**Exercise brief:** Within the listing below, please show every line carrying the string "dropdown".
[Opening Supplied data section]
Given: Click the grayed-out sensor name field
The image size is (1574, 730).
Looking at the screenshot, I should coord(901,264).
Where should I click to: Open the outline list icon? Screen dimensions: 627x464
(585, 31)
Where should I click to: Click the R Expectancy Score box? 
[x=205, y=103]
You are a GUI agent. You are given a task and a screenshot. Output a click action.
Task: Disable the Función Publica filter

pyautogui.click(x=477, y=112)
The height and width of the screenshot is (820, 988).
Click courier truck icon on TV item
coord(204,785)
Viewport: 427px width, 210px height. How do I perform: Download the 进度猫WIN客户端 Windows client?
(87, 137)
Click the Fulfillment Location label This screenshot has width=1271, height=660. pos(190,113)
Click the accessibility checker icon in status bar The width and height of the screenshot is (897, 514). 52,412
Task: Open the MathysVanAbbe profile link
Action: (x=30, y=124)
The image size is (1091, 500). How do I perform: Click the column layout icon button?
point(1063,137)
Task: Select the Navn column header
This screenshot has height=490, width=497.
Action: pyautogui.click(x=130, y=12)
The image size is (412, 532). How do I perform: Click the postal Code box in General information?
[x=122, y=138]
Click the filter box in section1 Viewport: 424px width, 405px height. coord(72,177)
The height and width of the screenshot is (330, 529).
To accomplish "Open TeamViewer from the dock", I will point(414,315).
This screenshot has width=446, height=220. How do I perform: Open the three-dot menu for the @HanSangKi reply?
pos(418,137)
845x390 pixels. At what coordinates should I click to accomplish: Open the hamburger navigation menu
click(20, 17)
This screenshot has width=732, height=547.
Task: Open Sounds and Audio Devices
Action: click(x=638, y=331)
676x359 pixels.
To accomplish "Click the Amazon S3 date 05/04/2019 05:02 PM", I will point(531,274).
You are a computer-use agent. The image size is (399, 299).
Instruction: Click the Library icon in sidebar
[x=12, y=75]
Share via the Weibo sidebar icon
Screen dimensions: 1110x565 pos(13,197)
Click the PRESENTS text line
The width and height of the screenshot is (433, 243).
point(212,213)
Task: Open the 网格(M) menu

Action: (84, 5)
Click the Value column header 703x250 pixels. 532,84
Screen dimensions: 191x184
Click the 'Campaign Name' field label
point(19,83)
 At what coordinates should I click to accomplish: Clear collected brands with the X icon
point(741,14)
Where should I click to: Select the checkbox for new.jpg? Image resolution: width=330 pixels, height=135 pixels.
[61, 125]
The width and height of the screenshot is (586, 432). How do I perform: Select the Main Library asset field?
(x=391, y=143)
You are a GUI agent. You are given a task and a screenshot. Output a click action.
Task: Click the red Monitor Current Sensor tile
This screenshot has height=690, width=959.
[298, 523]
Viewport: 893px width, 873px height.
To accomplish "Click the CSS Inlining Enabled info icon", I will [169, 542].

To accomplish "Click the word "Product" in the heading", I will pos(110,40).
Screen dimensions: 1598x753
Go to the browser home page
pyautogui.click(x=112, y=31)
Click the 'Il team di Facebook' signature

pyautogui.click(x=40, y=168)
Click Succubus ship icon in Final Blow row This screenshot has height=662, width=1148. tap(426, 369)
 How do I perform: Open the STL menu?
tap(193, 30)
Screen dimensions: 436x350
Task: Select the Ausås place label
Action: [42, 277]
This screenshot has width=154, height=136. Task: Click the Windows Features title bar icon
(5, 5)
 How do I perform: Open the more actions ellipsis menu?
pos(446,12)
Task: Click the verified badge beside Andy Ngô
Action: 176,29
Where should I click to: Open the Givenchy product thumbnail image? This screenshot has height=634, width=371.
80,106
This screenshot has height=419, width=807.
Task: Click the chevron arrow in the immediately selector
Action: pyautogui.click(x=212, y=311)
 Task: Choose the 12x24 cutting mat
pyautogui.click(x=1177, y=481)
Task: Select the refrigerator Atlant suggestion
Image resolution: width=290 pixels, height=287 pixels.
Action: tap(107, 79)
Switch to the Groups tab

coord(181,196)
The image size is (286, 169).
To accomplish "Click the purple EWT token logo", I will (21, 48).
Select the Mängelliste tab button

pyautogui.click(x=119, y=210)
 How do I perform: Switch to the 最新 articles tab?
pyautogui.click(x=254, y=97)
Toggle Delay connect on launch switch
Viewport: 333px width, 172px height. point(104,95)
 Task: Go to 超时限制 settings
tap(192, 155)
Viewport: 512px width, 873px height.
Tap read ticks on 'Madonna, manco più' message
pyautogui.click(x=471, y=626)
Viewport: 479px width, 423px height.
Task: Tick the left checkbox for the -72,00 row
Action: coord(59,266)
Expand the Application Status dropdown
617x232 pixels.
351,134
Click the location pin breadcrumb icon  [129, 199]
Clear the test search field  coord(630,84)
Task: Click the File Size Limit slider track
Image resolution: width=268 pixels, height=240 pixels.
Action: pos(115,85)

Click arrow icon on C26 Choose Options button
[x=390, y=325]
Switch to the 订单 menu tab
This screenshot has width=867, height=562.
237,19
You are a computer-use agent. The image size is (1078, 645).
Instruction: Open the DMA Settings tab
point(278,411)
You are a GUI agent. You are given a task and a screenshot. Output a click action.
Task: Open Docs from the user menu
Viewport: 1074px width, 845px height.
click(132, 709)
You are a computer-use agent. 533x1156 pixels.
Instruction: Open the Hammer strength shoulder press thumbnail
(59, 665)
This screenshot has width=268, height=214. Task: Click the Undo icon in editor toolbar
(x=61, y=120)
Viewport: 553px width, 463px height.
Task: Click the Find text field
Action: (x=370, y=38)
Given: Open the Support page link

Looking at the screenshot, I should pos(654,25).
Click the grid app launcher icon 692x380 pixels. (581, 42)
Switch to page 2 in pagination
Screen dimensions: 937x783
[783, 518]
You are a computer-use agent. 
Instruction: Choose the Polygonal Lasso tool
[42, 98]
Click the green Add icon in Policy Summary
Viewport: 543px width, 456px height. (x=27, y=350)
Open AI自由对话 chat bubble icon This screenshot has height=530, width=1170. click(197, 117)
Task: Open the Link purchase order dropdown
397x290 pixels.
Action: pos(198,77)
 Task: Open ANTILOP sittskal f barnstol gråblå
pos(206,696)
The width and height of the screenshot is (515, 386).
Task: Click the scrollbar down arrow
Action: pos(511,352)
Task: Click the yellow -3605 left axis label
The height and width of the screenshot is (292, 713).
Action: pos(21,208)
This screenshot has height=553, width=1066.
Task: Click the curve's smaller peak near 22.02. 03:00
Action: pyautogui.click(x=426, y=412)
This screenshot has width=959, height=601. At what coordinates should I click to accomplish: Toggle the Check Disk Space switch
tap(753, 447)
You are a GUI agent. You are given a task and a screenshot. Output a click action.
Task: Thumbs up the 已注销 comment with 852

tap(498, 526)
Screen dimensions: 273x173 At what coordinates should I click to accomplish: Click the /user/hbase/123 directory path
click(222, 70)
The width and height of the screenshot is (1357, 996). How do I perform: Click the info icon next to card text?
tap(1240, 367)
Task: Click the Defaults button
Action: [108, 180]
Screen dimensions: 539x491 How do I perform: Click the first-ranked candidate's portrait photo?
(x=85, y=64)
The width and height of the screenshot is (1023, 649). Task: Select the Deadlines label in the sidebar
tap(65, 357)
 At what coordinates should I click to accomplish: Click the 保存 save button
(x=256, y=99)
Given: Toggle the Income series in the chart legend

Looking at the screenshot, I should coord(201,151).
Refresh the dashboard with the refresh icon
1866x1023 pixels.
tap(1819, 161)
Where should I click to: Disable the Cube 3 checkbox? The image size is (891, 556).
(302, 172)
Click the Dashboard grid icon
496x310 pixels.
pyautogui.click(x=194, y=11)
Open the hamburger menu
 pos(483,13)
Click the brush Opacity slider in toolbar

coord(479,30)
[Closing Supplied data section]
**Result:**
Expand the Application Status dropdown
Task: Open the Link purchase order dropdown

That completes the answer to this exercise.